**** PAGE TEXT ****

Although disputed and unproven, some speculations on the exact origin of the Armenia exonym have been proposed.
From Armanî, Armânum, Ermenen, Urmenu or Minni:
It has been suggested by early 20th century Armenologists that Old Persian Armina and the Greek Armenoi are continuations of an Assyrian toponym Armânum or Armanî. There are certain Bronze Age records identified with the toponym in both Mesopotamian and Egyptian sources. The earliest is from an inscription which mentions Armânum together with Ibla (Ebla) as territories conquered by Naram-Sin of Akkad in ca. 2250 BC identified with an Akkadian colony in the Diarbekr region.
Another mention by pharaoh Thutmose III of Egypt in the 33rd year of his reign (1446 BC) as the people of Ermenen, and says in their land "heaven rests upon its four pillars".
The name has also been claimed as a variant of Urmani (or Urmenu), attested epigraphically in an inscription of Menuas of Urartu.
However, many historians, such as Wayne Horowitz, identify Armanî which was conquered by Naram-Sin of Akkad, with the Syrian city of Aleppo and not with the Armenian Highland.

****

__PROMPT__.
Quote the passage above on the origin of the name Armenia word for word, in full.

**** DATASET SECTION ****

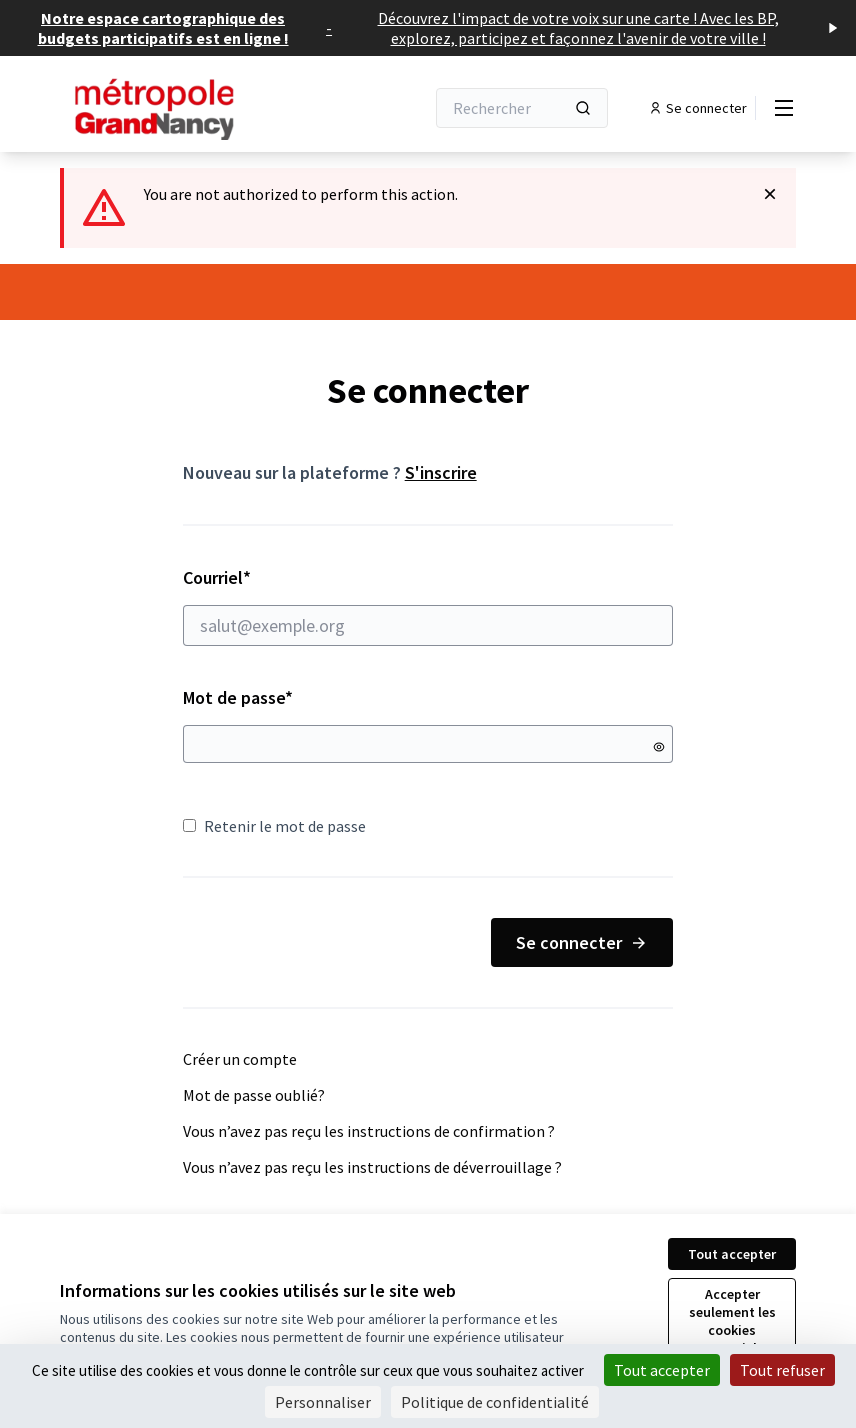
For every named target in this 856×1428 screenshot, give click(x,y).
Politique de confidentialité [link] (495, 1402)
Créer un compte (240, 1059)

****

__WRITTEN REPLY__.
Although disputed and unproven, some speculations on the exact origin of the Armenia exonym have been proposed.
From Armanî, Armânum, Ermenen, Urmenu or Minni:
It has been suggested by early 20th century Armenologists that Old Persian Armina and the Greek Armenoi are continuations of an Assyrian toponym Armânum or Armanî. There are certain Bronze Age records identified with the toponym in both Mesopotamian and Egyptian sources. The earliest is from an inscription which mentions Armânum together with Ibla (Ebla) as territories conquered by Naram-Sin of Akkad in ca. 2250 BC identified with an Akkadian colony in the Diarbekr region.
Another mention by pharaoh Thutmose III of Egypt in the 33rd year of his reign (1446 BC) as the people of Ermenen, and says in their land "heaven rests upon its four pillars".
The name has also been claimed as a variant of Urmani (or Urmenu), attested epigraphically in an inscription of Menuas of Urartu.
However, many historians, such as Wayne Horowitz, identify Armanî which was conquered by Naram-Sin of Akkad, with the Syrian city of Aleppo and not with the Armenian Highland.